# [Work item]
Output nothing but the lines from the beginning of the listing below through the line containing "Asian Cockfighting (554, 816)", exactly as they stand, without pictures.

# [Provided entries]
--------

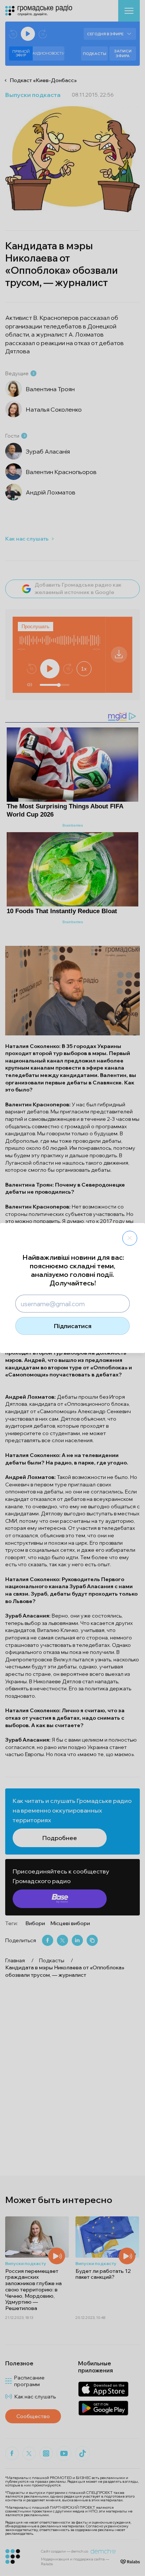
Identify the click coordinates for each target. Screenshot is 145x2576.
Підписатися (72, 1326)
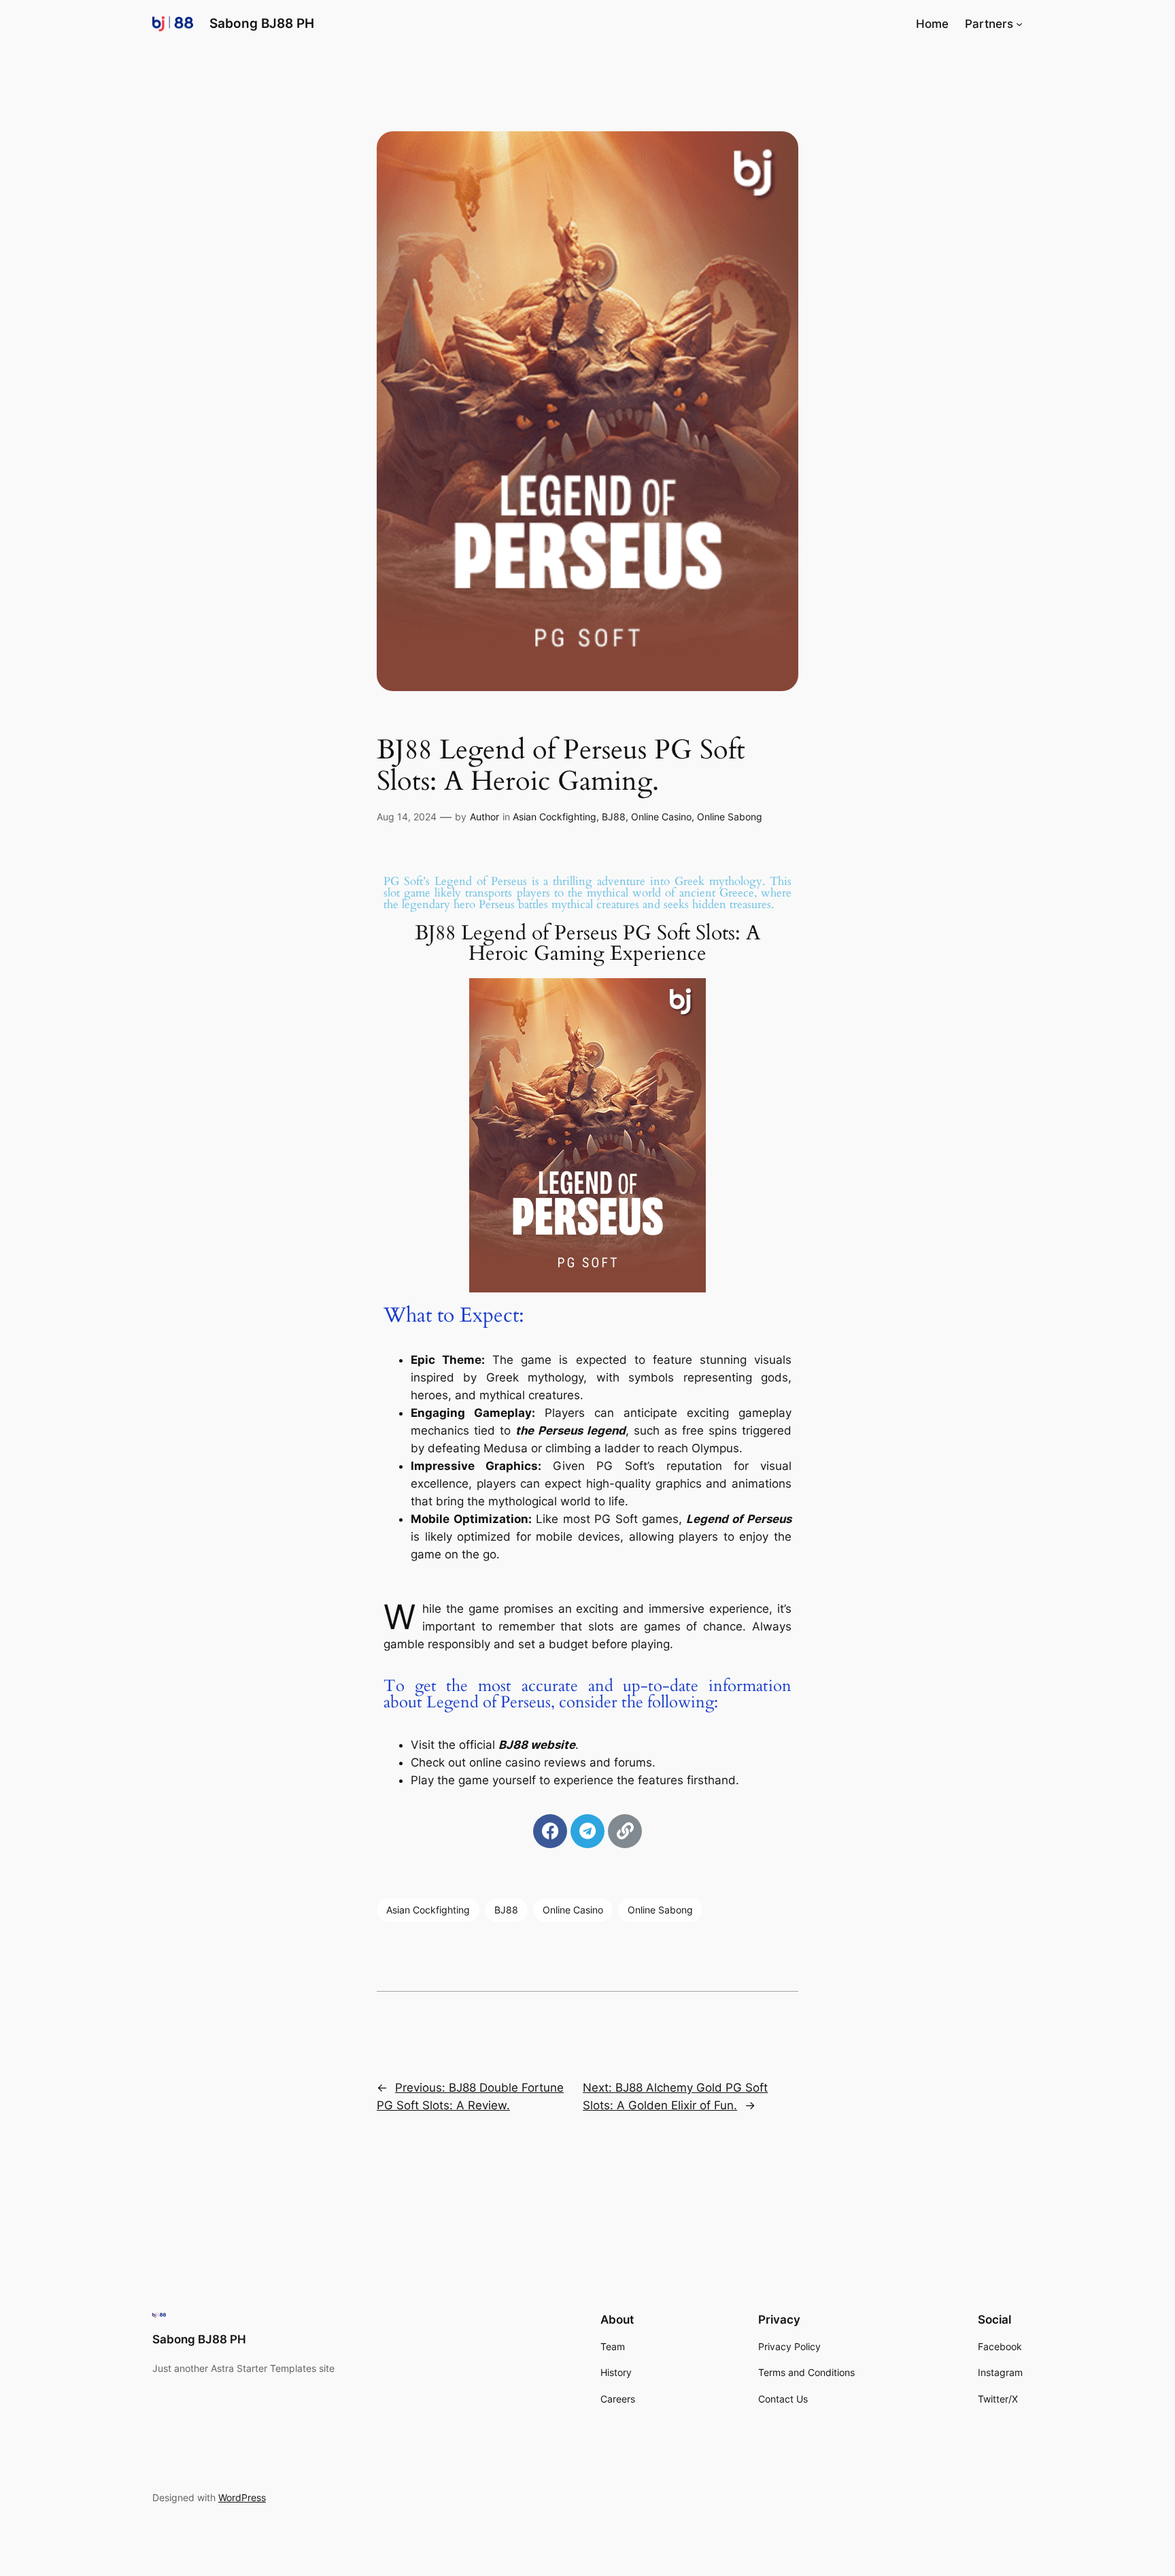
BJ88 (614, 816)
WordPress (242, 2497)
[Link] (625, 1831)
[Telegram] (587, 1831)
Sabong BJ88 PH (261, 23)
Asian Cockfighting (554, 816)
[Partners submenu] (1019, 23)
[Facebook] (550, 1831)
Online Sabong (729, 816)
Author (484, 816)
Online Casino (661, 816)
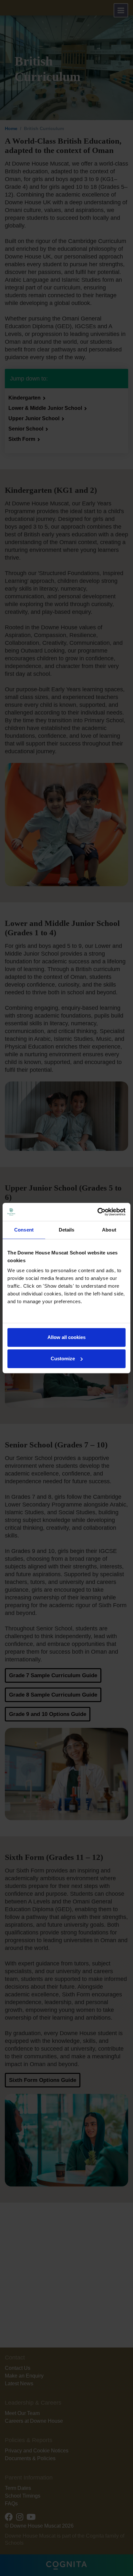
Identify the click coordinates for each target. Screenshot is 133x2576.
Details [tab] (67, 1229)
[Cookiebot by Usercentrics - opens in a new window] (97, 1212)
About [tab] (109, 1229)
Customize (63, 1358)
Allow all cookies (66, 1337)
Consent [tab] (24, 1229)
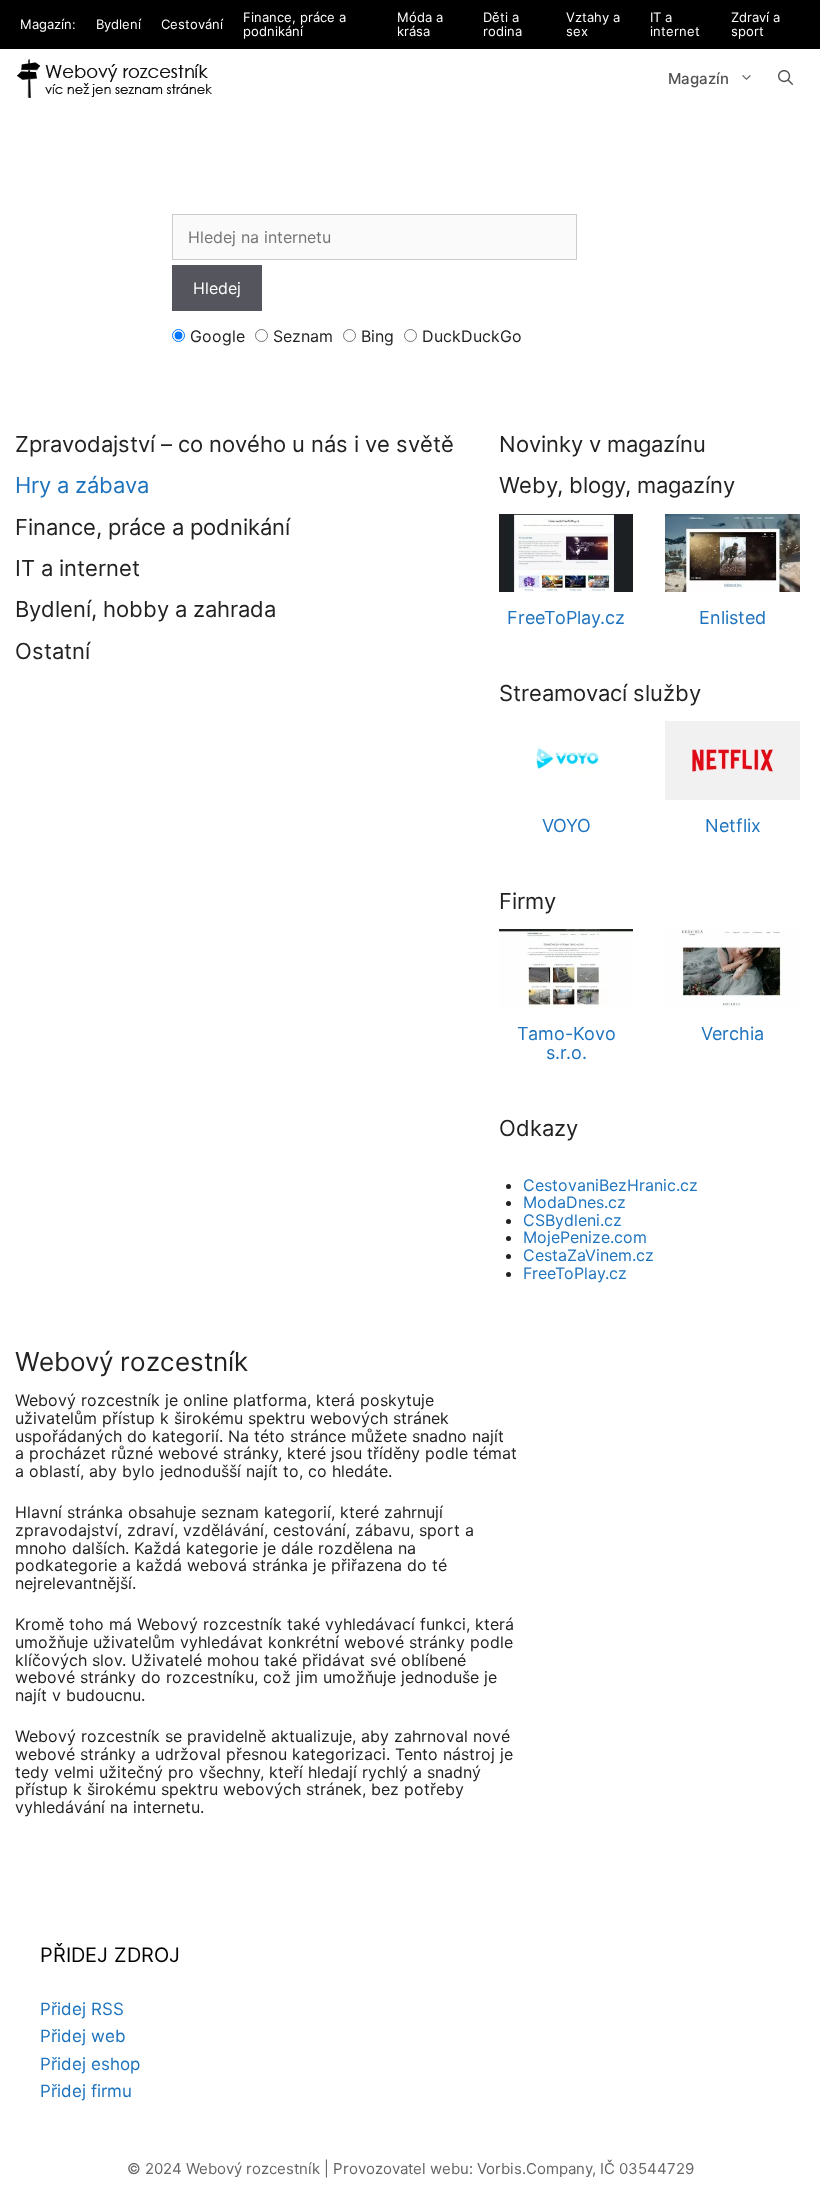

--------

# [Written response]
Identify the click coordinates for each target. Screenshot is 145x2576.
Підписатися (72, 1326)
BJ88 (614, 816)
WordPress (242, 2497)
[Link] (625, 1831)
[Telegram] (587, 1831)
Sabong BJ88 PH (261, 23)
Asian Cockfighting (554, 816)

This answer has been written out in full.